### Prompt
Leaving the pictures aside, transcribe only and exactly the lines from the one with "sales@lojkits.com (113, 1969)" through the end of the entries, both included.

[Stored data]
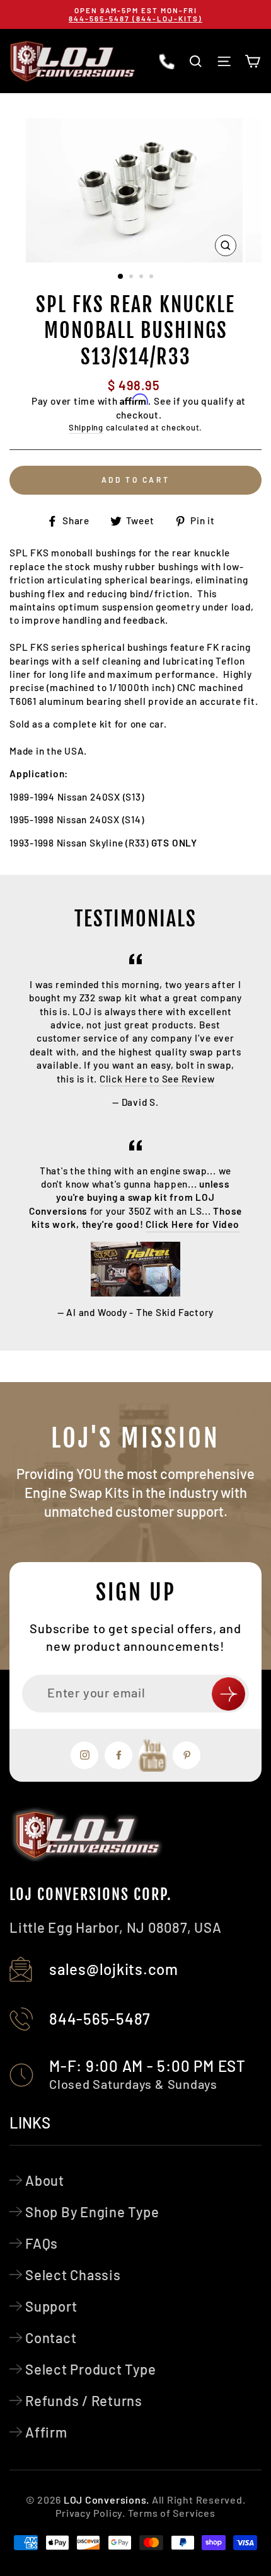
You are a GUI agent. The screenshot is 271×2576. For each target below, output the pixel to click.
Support (51, 2306)
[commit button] (228, 1694)
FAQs (41, 2243)
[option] (135, 14)
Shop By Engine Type (92, 2211)
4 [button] (152, 277)
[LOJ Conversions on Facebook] (118, 1755)
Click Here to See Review (157, 1078)
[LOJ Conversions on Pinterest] (186, 1755)
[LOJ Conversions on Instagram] (84, 1755)
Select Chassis (73, 2274)
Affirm (46, 2432)
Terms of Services (172, 2513)
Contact (50, 2337)
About (44, 2180)
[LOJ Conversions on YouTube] (152, 1755)
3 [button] (142, 277)
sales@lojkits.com (113, 1969)
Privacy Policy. (90, 2513)
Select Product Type (90, 2369)
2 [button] (132, 277)
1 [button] (121, 277)
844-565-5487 (100, 2019)
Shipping (86, 427)
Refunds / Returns (83, 2400)
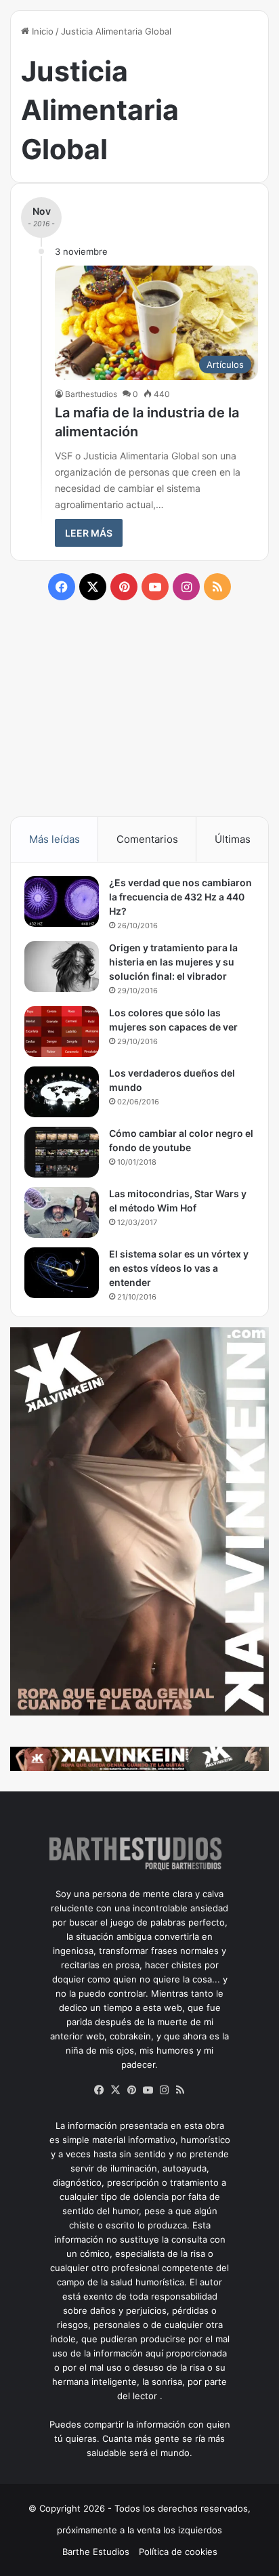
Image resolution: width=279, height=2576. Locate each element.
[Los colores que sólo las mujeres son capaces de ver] (61, 1031)
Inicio (41, 31)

### Finished exercise
sales@lojkits.com (113, 1969)
Privacy Policy. (90, 2513)
Select Product Type (90, 2369)
2 [button] (132, 277)
1 [button] (121, 277)
844-565-5487 (100, 2019)
Shipping (86, 427)
Refunds / Returns (83, 2400)
Image resolution: width=279, height=2576. Locate each element.
[Los colores que sólo las mujeres son capaces de ver] (61, 1031)
Inicio (41, 31)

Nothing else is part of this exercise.